Neandertaler: Frühester Nachweis einer Kariesbehandlung

Offenbar waren bereits Neandertaler dazu in der Lage, kariöse Zähne zu erkennen und gezielt zu behandeln. Die Urmenschen waren somit kognitiv und motorisch weiter entwickelt als bislang angenommen. Zumindest legen das aufwendige Analysen an einem gefundenen prähistorischen Backenzahn nahe. Das Team der Russian Academy of Science in Sankt Petersburg berichtet darüber in »PLOS ONE«.
Frühere Funde deuteten bereits darauf hin, dass Neandertaler über ein gewisses medizinisches Wissen verfügten. Zum Beispiel verwendeten sie vermutlich Zahnstocher und Heilpflanzen und kümmerten sich um die Alten und Kranken in ihren Reihen. Aber taten sie das auf eine bewusste, strategische Art oder ähnlich instinktiv, wie man es heute bei höheren Primaten beobachtet? Ein in der Chagyrskaya-Höhle in Sibirien gefundener 59 000 Jahre alter Backenzahn gibt nun einen tieferen Einblick in die medizinischen Fertigkeiten unserer ausgestorbenen Verwandten.
»Die ungewöhnliche Form der Vertiefung auf der Kaufläche des Zahns weckte unser Interesse«, erinnert sich Erstautorin Alisa Zubova in einer Pressemeldung. So weicht die Beschaffenheit der Aushöhlung von jener Form ab, die man bei Karies erwarten würde. Zudem gab es sichtbare Kratzer, die auf eine absichtliche Handlung hindeuteten. Um dem genauer auf den Grund zu gehen, führten die Wissenschaftler eine Reihe von aufwendigen Analysen durch. Sie kombinierten mehrere morphologische Untersuchungen des prähistorischen Zahns (Mikro- und Makroskopie sowie Computertomografie) mit Experimenten an modernen menschlichen Zähnen.
In der Computertomografie zeigten sich unter anderem Hinweise auf Kariesreste in Form einer veränderten Mineralisierung des Dentins. Weitere Spuren deuteten auf eine rotierend-bohrende Bearbeitung mittels eines Steinwerkzeugs hin. Im Folgenden gelang es den Forschenden, den »medizinischen Eingriff« beziehungsweise die entstehende Kavität ziemlich genau zu imitieren. Dazu setzten sie solche spitzen, kleinen Steinwerkzeuge ein, wie sie in der Höhle gefunden wurden.

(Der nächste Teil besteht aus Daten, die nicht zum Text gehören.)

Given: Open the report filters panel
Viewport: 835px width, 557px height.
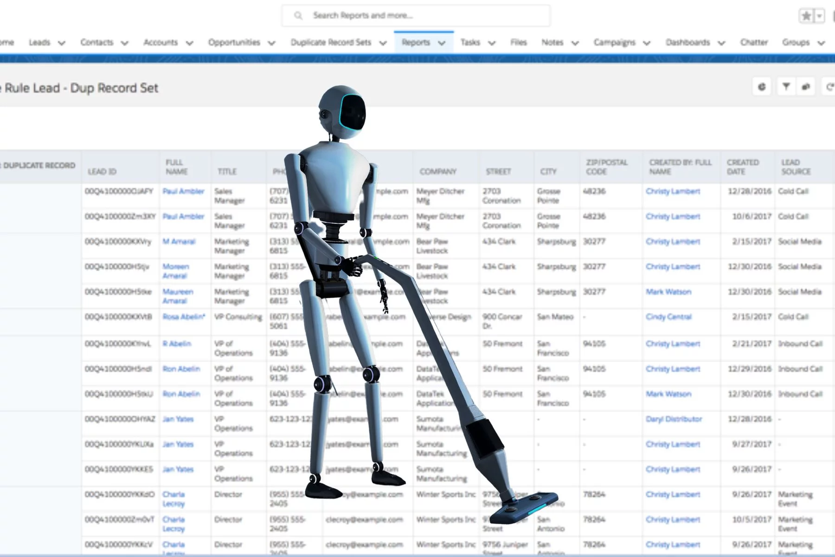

Die Autoren schlussfolgern, dass das Loch in dem Neandertaler-Backenzahn mit hoher Wahrscheinlichkeit durch bewusstes Bohren mithilfe eines speziell angefertigten Instruments entstanden ist. Dieser Eingriff dürfte zwar schmerzhaft gewesen sein, hätte aber letztlich die Zahnentzündung gelindert, indem der beschädigte Teil des Zahns entfernt wurde.
»Die Behandlung eines kariösen Zahns erfordert die Diagnose der Ursache, die Auswahl eines geeigneten Instruments, die Durchführung eines schmerzhaften, invasiven Eingriffs und das Durchhalten seitens des Patienten trotz der Beschwerden«, sagte Studienleiterin Ksenya Kolobova in einem Interview mit PLOS ONE. Dies sei eine gezielte medizinische Intervention und lasse vermuten, dass Neandertaler den Zusammenhang zwischen Schmerzursache und Wirkung der Behandlung verstanden.
Zu sehen ist die Lage der Chagyrskaya-Höhle im Südwesten Sibiriens (a). Das nächste Bild zeigt die Erdschicht, in der der Zahn gefunden wurde (b, Zahnsymbol in Orange). Außerdem die Ansicht der Höhle (c) sowie eine Aufnahme des gefundenen Backenzahns mit Maßstab (d).